* **Teks Tersedia**

* * *

Bersedekah Agar Ditambahkan Rizkinya Di Dunia Syirik?
Editor |
Kamis, 27 September 2012 - 12:37:52 WIB
| dibaca: 3515 pembaca
Eramuslim.com | Media Islam Rujukan,
Diantara perkara-perkara yang disangka merusak keikhlasan, bahkan
dianggap perbuatan kesyirikan padahal sebenarnya tidak, adalah:
Beribadah disertai dengan niat mencari kemaslahatan dunia yang dizinkan oleh syari'at
Banyak dalil yang menunjukan akan hal ini, diantaranya firman Allah
لَيْسَ عَلَيْكُمْ جُنَاحٌ أَنْ تَبْتَغُوا فَضْلا مِنْ رَبِّكُمْ
"Tidak ada dosa bagimu untuk mencari karunia (rezki hasil perniagaan) dari Tuhanmu" (QS Al-Baqoroh : 198)
Para ulama telah sepakat bahwa seseorang yang melaksanakan ibadah haji
sambil berdagang maka hajinya sah, berdasarkan ayat ini. Tentunya
seseorang yang berhaji sambil berdagang tidaklah ia memaksudkan dengan
perdagangannya untuk riyaa'. Karenanya perdagangannya tersebut bukanlah
kesyirikan. Akan tetapi niatnya adalah ia berhaji sambil berdagang, dan
berdasarkan ayat ini Allah membolehkan niat seperti ini.
Contoh lagi sabda Nabi shallallahu 'alaihi wa sallam
دَاوُوْا مَرْضَاكُمْ بِالصَّدَقَةِ
"Obati orang-orang sakit diantara kalian dengan sedekah" (Dihasankan oleh Al-Albani dalam Shahih at-Targhib wa at-Tarhiib no 744)

* * *

(Item dataset)
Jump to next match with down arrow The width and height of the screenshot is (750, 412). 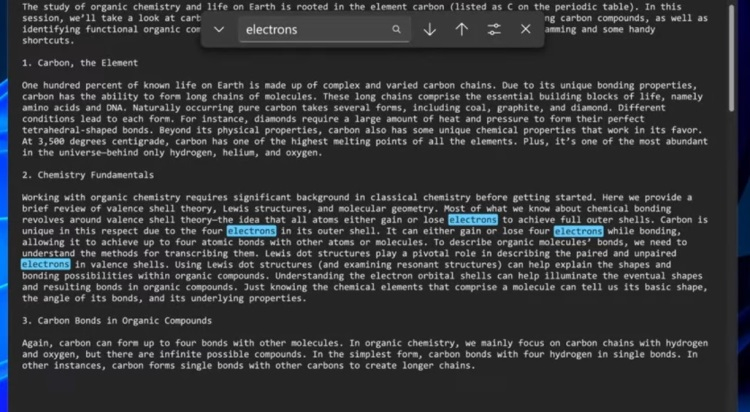430,30
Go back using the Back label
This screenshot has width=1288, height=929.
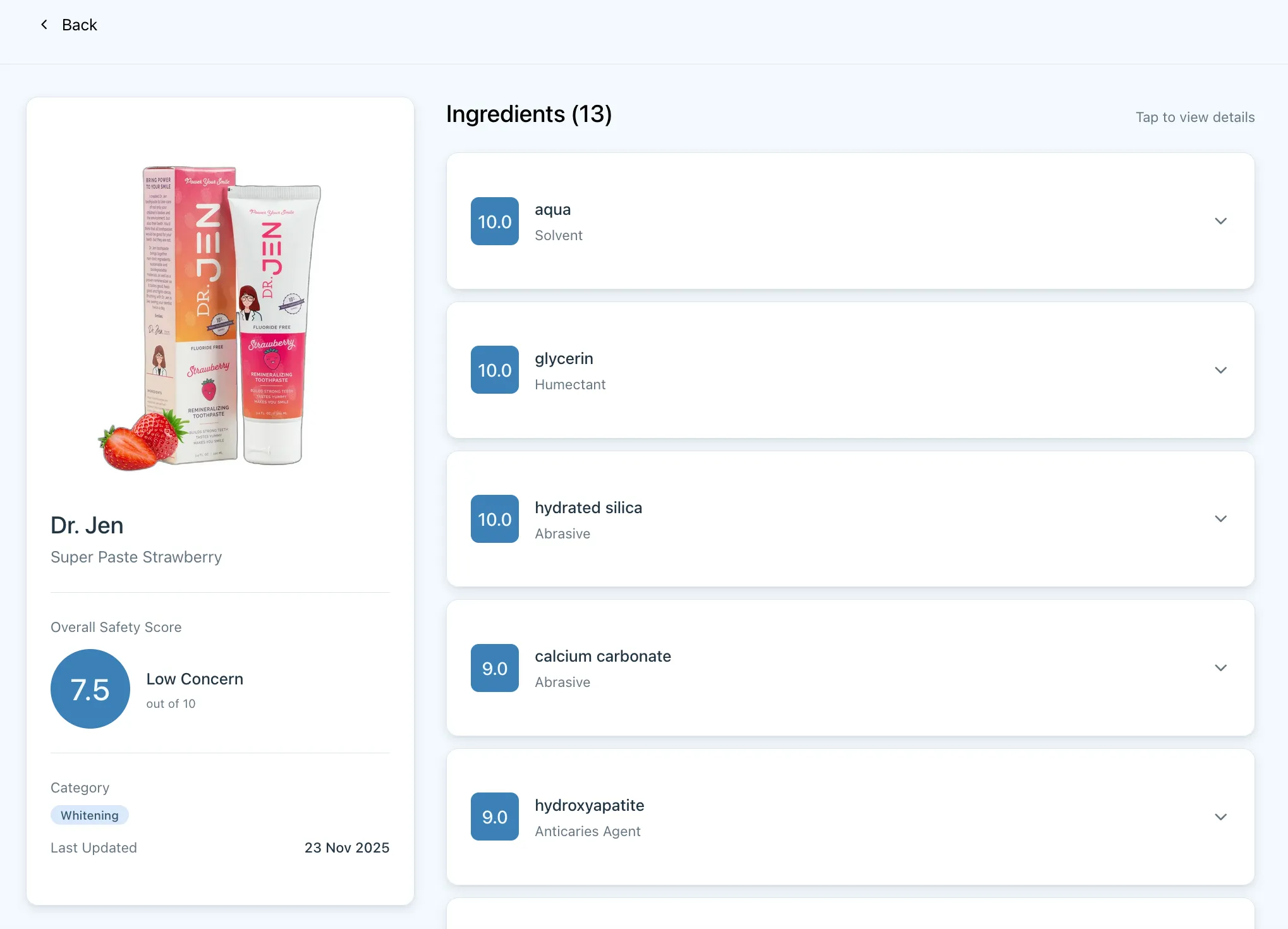[80, 25]
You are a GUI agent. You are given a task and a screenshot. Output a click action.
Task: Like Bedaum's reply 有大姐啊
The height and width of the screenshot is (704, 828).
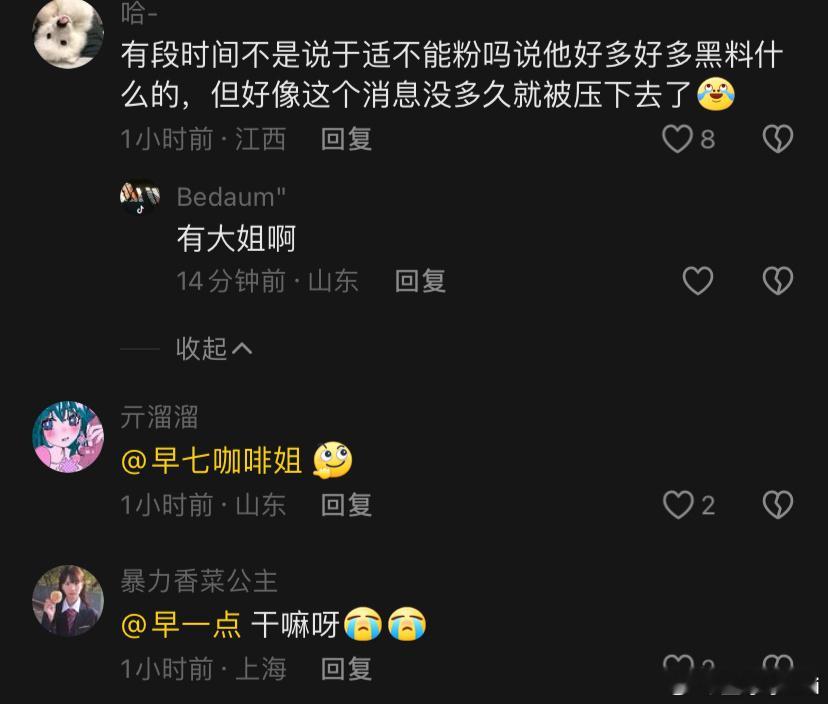pos(698,280)
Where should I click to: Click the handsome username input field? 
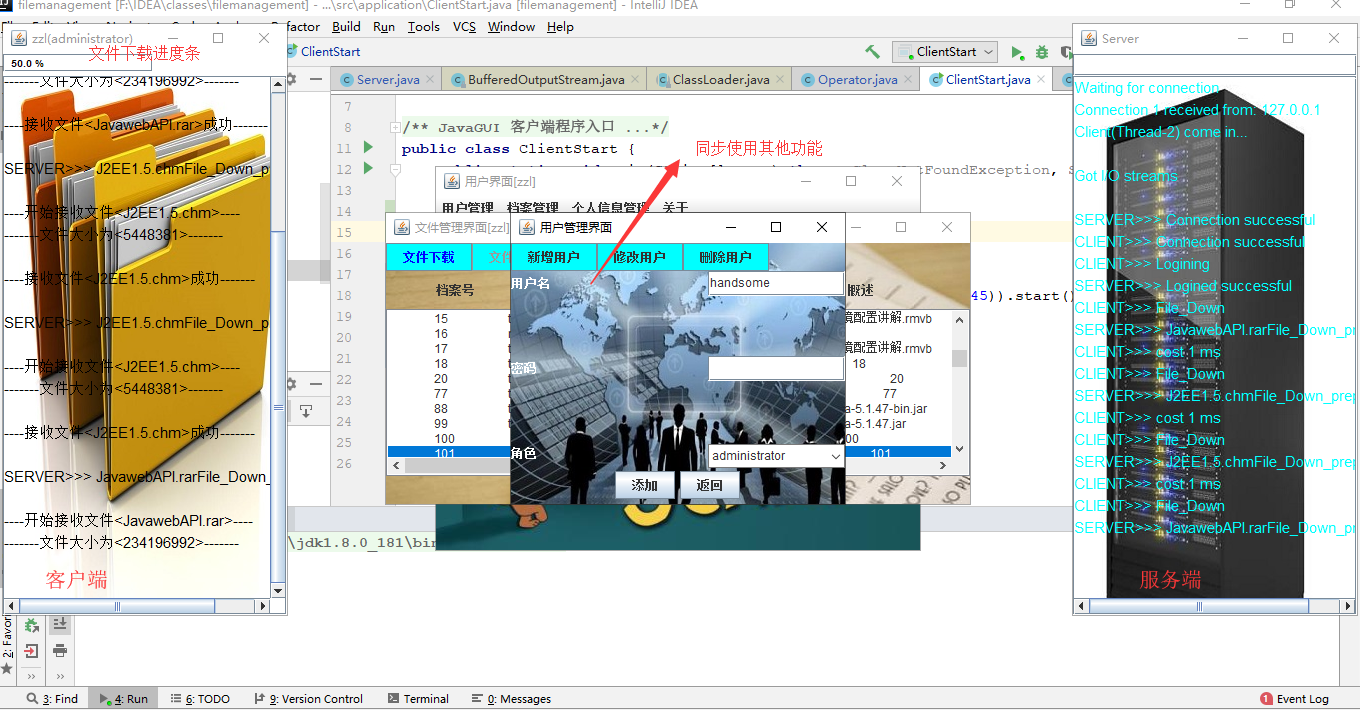coord(776,283)
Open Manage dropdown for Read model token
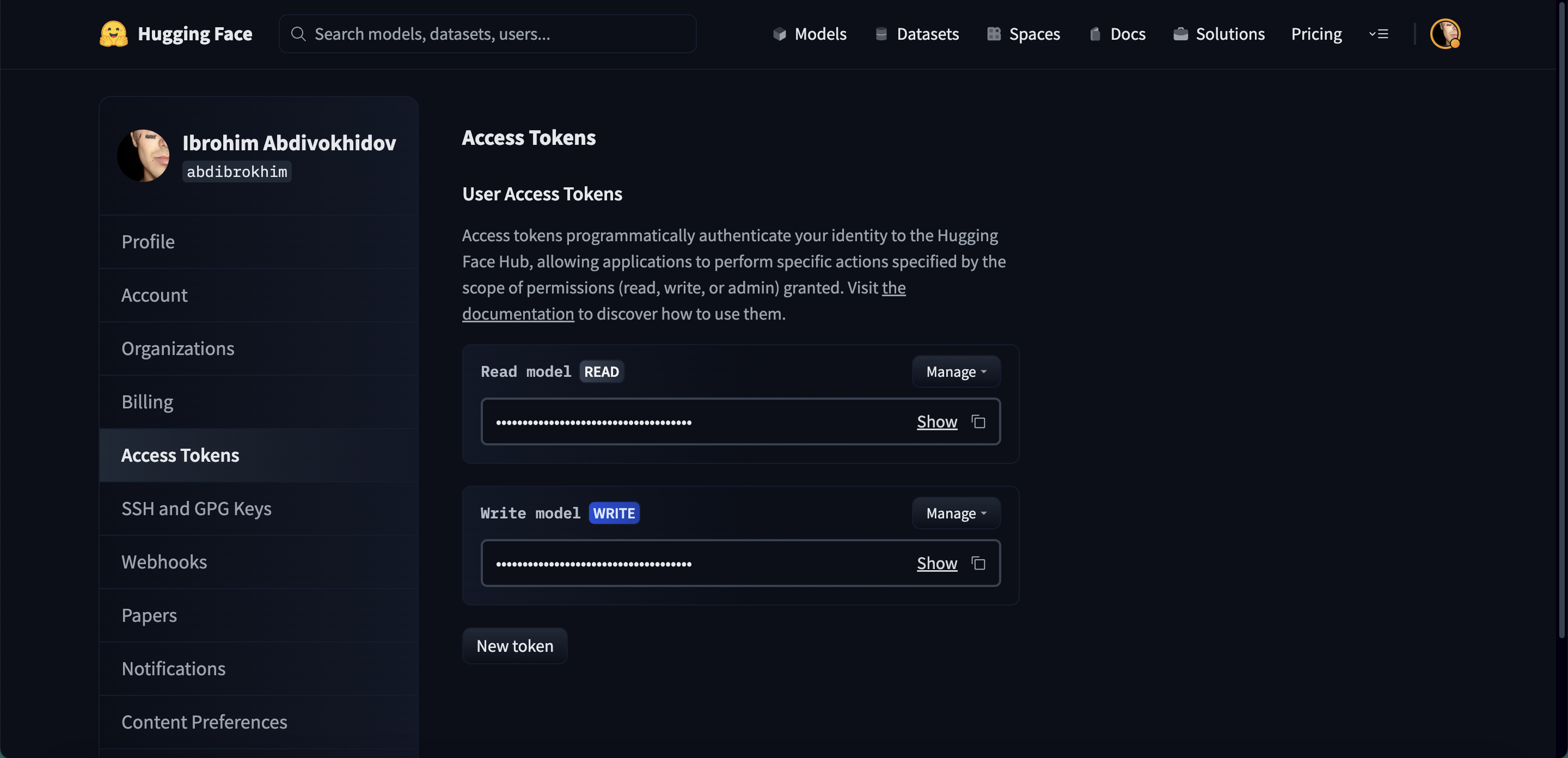This screenshot has height=758, width=1568. tap(955, 371)
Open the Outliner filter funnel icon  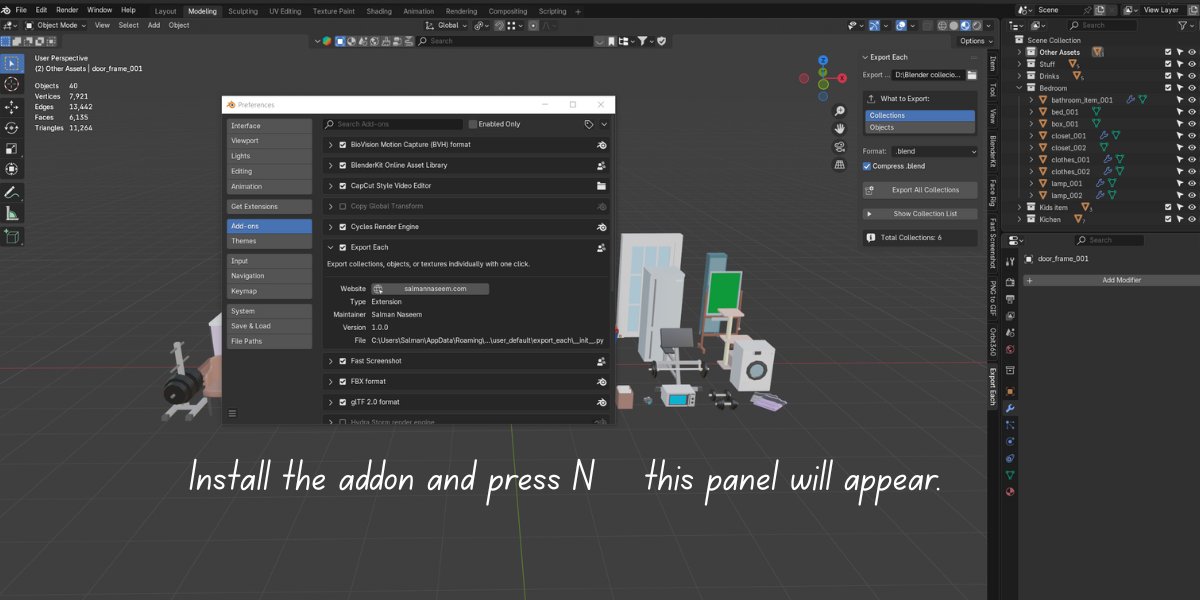click(1182, 25)
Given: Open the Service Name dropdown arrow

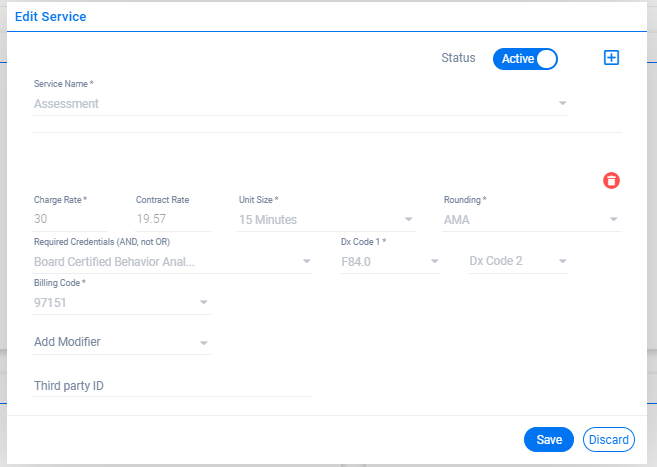Looking at the screenshot, I should coord(562,103).
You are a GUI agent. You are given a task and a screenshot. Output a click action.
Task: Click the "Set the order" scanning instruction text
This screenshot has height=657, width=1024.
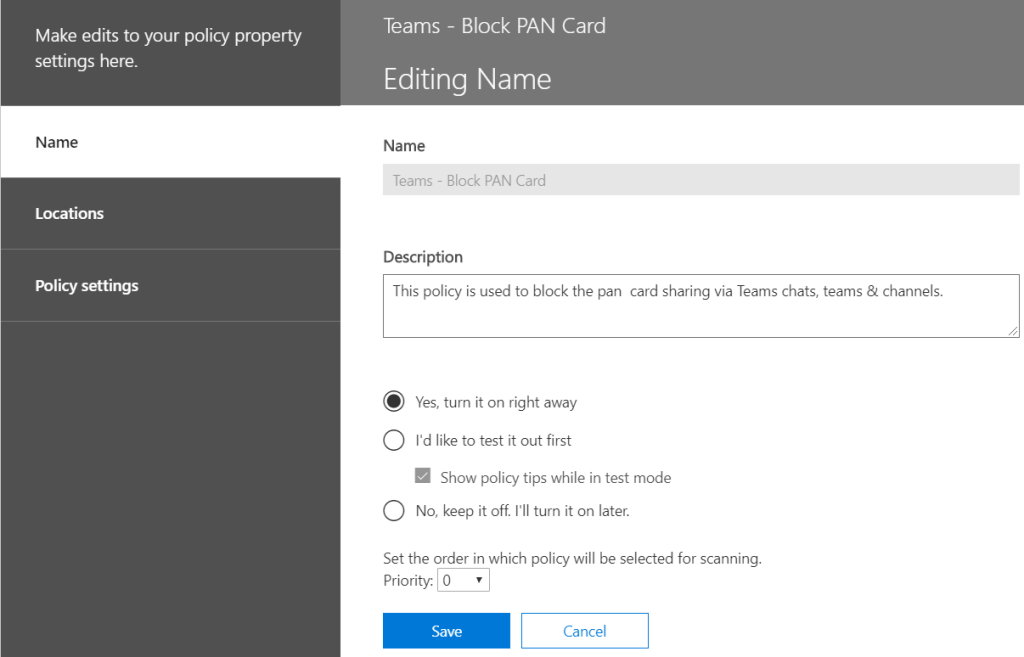tap(572, 559)
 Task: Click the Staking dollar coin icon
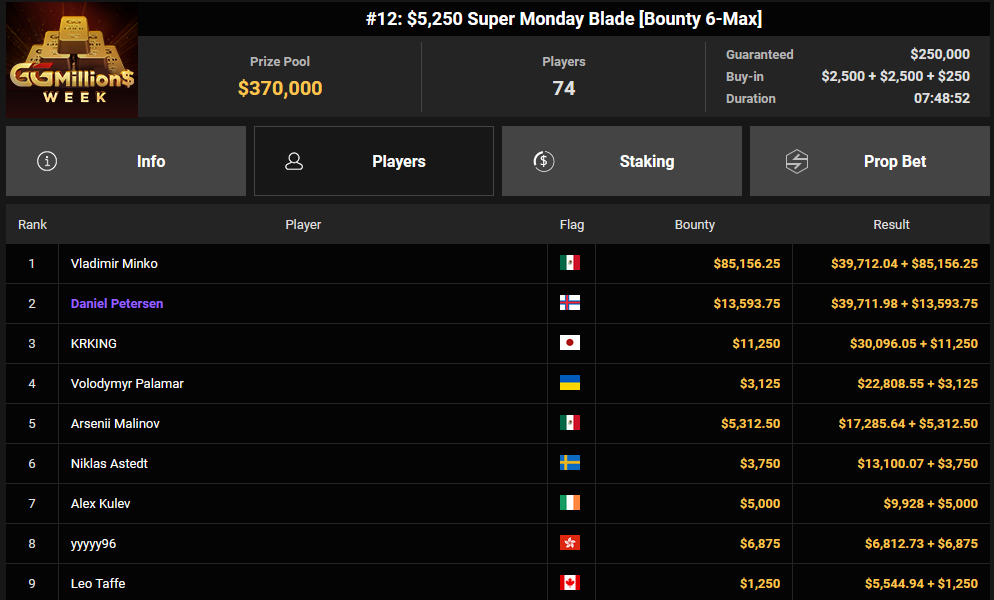pyautogui.click(x=543, y=161)
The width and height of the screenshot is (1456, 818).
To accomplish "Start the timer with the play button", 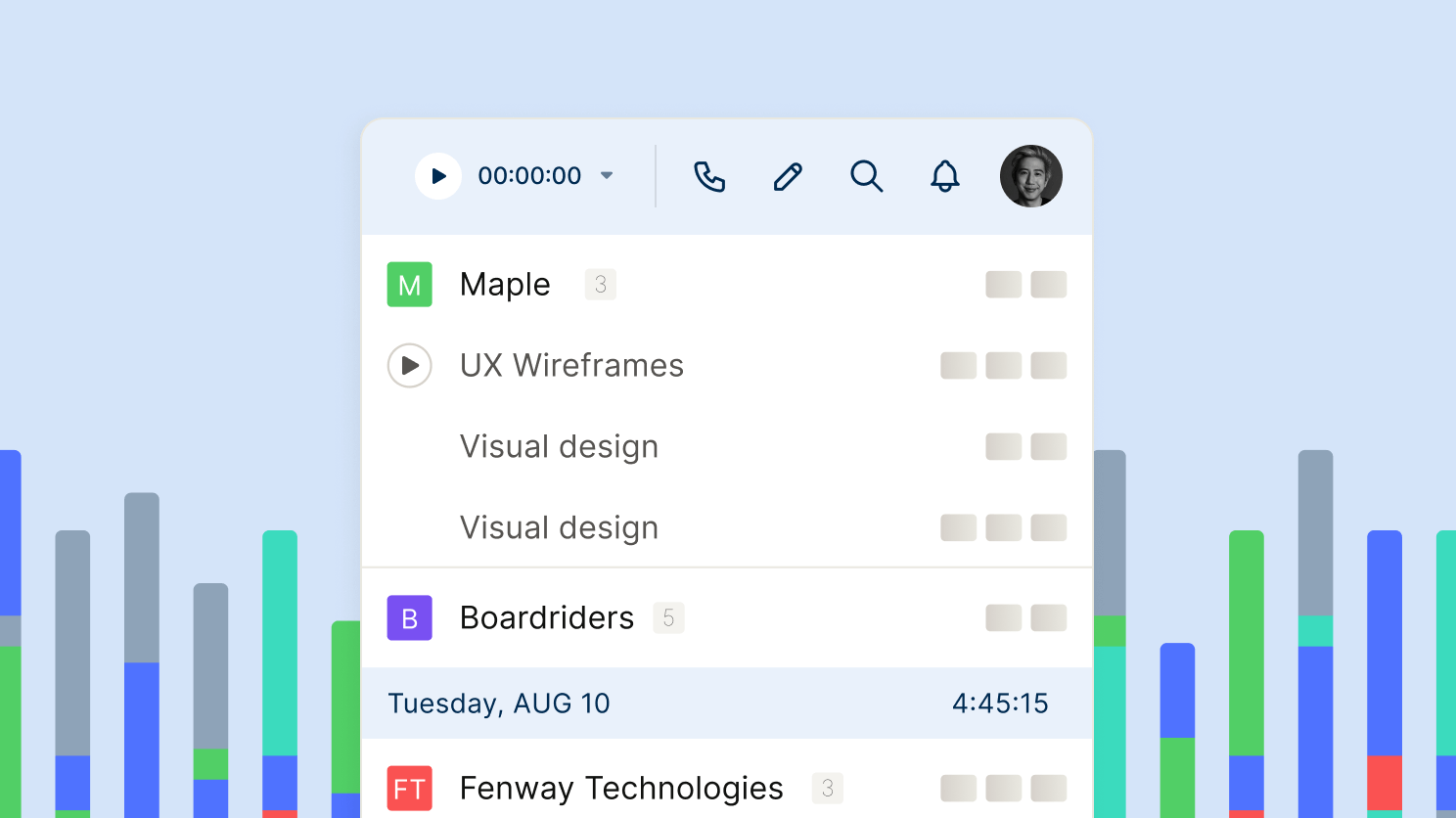I will pos(438,176).
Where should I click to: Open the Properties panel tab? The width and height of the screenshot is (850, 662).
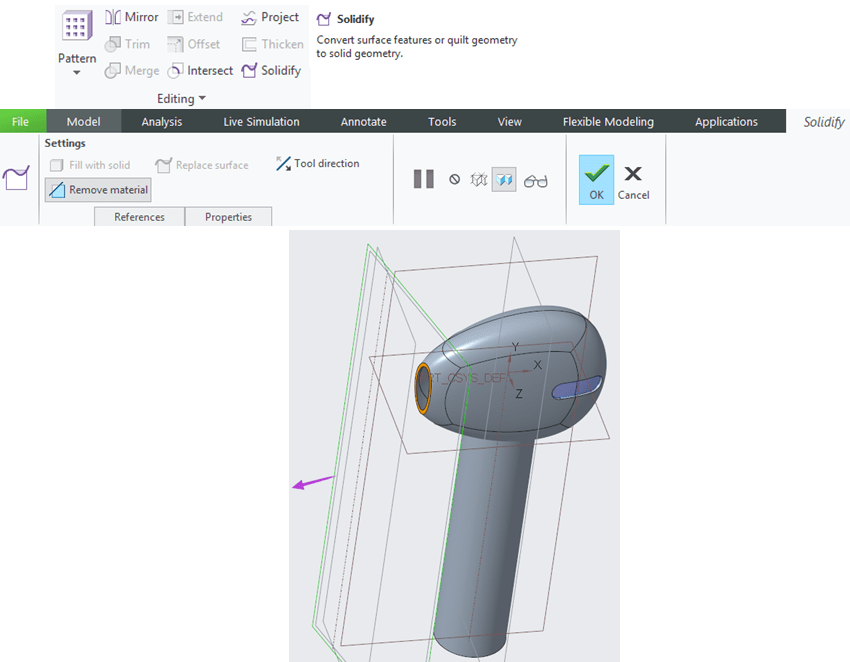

* * *

* **Tantangan**
1. Bagaimana paragraf yang diawali "Para ulama telah sepakat" dalam artikel tentang niat ibadah di atas jika diringkas menjadi daftar poin tanpa menghilangkan fakta utamanya?
2. Lanjutkan artikel tentang niat ibadah itu setelah kalimat terakhir yang ditampilkan.

* **Jawaban Berurutan**
1.
- Para ulama sepakat bahwa haji yang dilakukan sambil berdagang tetap sah, berdasarkan ayat QS Al-Baqoroh: 198.
- Orang yang berhaji sambil berdagang tidak bermaksud riyaa' dengan perdagangannya, sehingga perdagangan itu bukan kesyirikan.
- Niatnya adalah berhaji sambil berdagang, dan menurut ayat tersebut Allah membolehkan niat seperti ini.

2.
Hadits ini menunjukan akan bolehnya seseorang bersedekah dengan niat
agar orang yang sakit dari keluarganya disembuhkan oleh Allah dengan
sebab sedekah tersebut.
Nabi juga bersabda :
مَنْ سَرَّهُ أَنْ يُبْسَطَ لَهُ رِزْقُهُ أَوْ يُنَسَّأَ لَهُ فِي أَثَرِهِ فَلْيَصِلْ رَحِمَهُ
"Barang siapa yang senang untuk dilapangkan rizkinya dan dipanjangkan umurnya maka hendaknya ia menyambung silaturahmi" (HR Al-Bukhari no 2067 dan Muslim no 2557)
Hadits ini jelas menunjukkan akan bolehnya seseorang bersilaturahmi
dengan niat agar dilapangkan rizkinya dan dipanjangkan umurnya.
Bahkan Allah berfirman
وَمَنْ يَتَّقِ اللَّهَ يَجْعَلْ لَهُ مَخْرَجًا (٢)وَيَرْزُقْهُ مِنْ حَيْثُ لا يَحْتَسِبُ
Barangsiapa bertakwa kepada Allah niscaya Dia akan Mengadakan
baginya jalan keluar. dan memberinya rezki dari arah yang tiada
disangka-sangkanya. (QS At-Tholaaq : 2-3)
Ayat ini jelas bahwsanya boleh seseorang bertakwa kepada Allah dengan
niat agar diberi jalan keluar oleh Allah dan diberi rizki dari arah yang
tidak ia persangkakan.
Sebagian ulama menyangka bahwasanya jika dalam ibadah
tercampurkan/tersyarikatkan niat-niat keduniaan maka ibadah tersebut
tidak sah. Akan tetapi hal ini merupakan kesalahan. Al-Imam Al-Qoroofi
salah seorang ulama besar dari madzhab Maliki telah menjelaskan dengan
gamblang tentang perbedaan antara riyaa' dengan mencampurkan niat
keduniaan dalam ibadah. Al-Qorofi rahimahullah berkata :
"Perbedaan yang ke 102, antara kaidah riyaa' dalam peribadatan dengan
kaidah tasyriik (mencampurkan niat keduaniaan-pen) dalam ibadah.
Ketahuilah bahwasanya riyaa' dalam peribadatan adalah syirik, serta
mempersyerikatkan bersama Allah dalam ketaatannya. Dan hal ini
melazimkan kemaksiatan dan dosa, serta batilnya ibadah tersebut….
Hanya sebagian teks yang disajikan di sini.